Operator: Thank you. One moment for questions. Our next question comes from Laura Chico with Wedbush.
Laura Chico : Good evening. Thanks very much for taking the question. I guess, I wanted to circle back on the potential anylogenics spinout. You showed some intriguing data at the R&D Day with respect to plant reduction in the 5x FAD models. Could you just remind us any data demonstrating effects on either anti-inflammatory or proinflammatory markers there following treatment with the product. And just out of curiosity will there be any further data updates expected prior to the spin out? It sounds like things are moving along pretty quickly. Thanks so much.
Emil Kakkis : Yes.

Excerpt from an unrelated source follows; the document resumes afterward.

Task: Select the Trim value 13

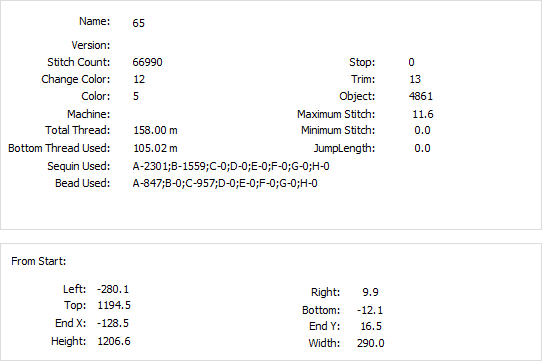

So we focus mostly on the pharmacology of plaque rather than secondary markers of inflammation et cetera. So I don’t have more to offer you at this point. The one challenge I would say is, when you’re doing the way you do it in the mouse we’re injecting directly in the brain there is an effect of putting a needle in the brain how that affects things. To get to those models, I think you need to be doing real intrathecal treatment. And maybe in the rat model where you can do that you can kind of look at those markers. But if you have to inject through the brain, I think it’s — it makes it a little more complicated to get to look at those aspects of the neurologic disease. We won’t likely put out more data until the spinout occurs.